By Wolfgang Puck, Tribune Content Agency on

Are you still trying to decide on your Fourth of July main course? Or did you decide just moments ago to upgrade it? I've got good news for you: It's not too late.

The secret is to start with the right high-quality star ingredient. If you want chicken, seek out plump boneless breasts or thighs, with or without the skin, depending on your preference, that will grill quickly and evenly. Or look for fresh fish fillets of your choice, choosing those that appear moist and firm, with the fresh, clean scent of the sea.

If you're set on serving meat, quick and easy grilling starts with the right cut. Seek out high-quality, tender meat that's full of flavor and cooks quickly and easily. Pork loin chops or lamb tenderloin medallions are two examples that fit that description.

One of my favorite beef cuts is New York steak, also known as New York strip, a cut from the upper part of the short loin section combining superb tenderness with rich flavor. All you need to do is grill the steak directly over high heat turning it once, until well-seared and done to perfection -- which, to my preference is medium-rare, registering 135 F to 140 F (57 C to 60 C) on an instant-read grilling thermometer.

Of course, for any great ingredient, how you season it and the sauce or condiment you serve with it can easily elevate it from good to great.
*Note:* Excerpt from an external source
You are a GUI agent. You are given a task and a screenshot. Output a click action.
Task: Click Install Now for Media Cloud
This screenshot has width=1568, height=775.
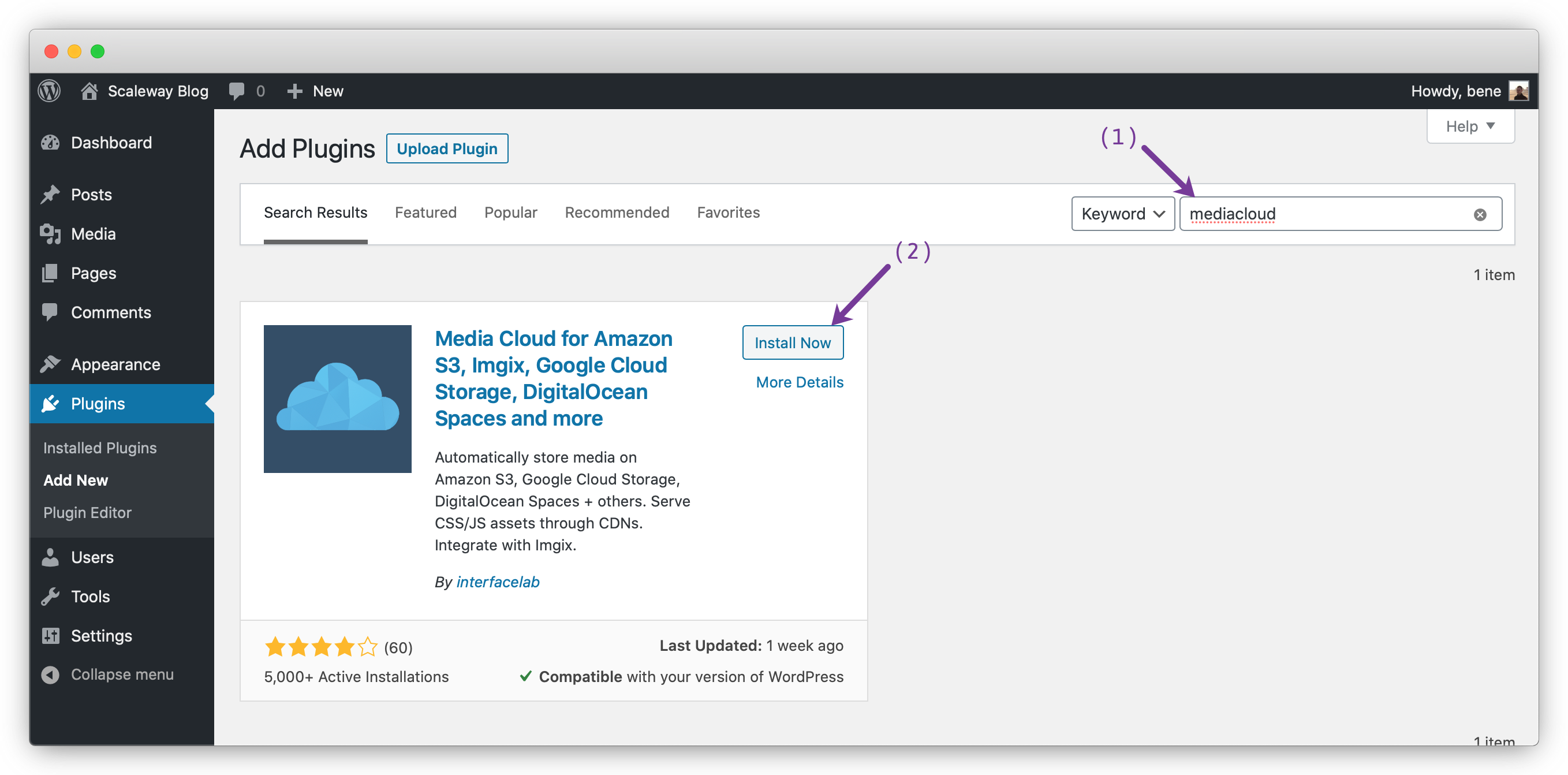(x=792, y=343)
As you'll see in my recipe for grilled New York steaks with cilantro-shallot sauce, such results are surprisingly easy to achieve.

The first step is simply drizzling a little peanut oil, which has a rich flavor that complements the meat, on the uncooked steaks. (You could certainly use a good olive oil instead if you prefer). Then, I sprinkle on a generous amount of kosher salt and pepper on both sides. During grilling, the seasoning combines with the juices to form a flavorful crust to savor with each bite.


While the grill is heating, I also use that time to prepare an easy sauce for the steaks. In this recipe, that means simply sauteing shallots and garlic, cilantro, ginger and red pepper flakes, then quickly simmering the mixture with some stock or broth and bottled Chinese hoisin sauce (found in the Asian foods section of any well-stocked market), which adds richness and body.

If you like, you could serve the finished steaks whole and pass the sauce on the side. But I prefer to take the extra step of slicing each steak and serving it with the sauce so the juices mingle with it. I guarantee that your guests will be as amazed by the food on their plates as they will be by the fireworks up in the sky.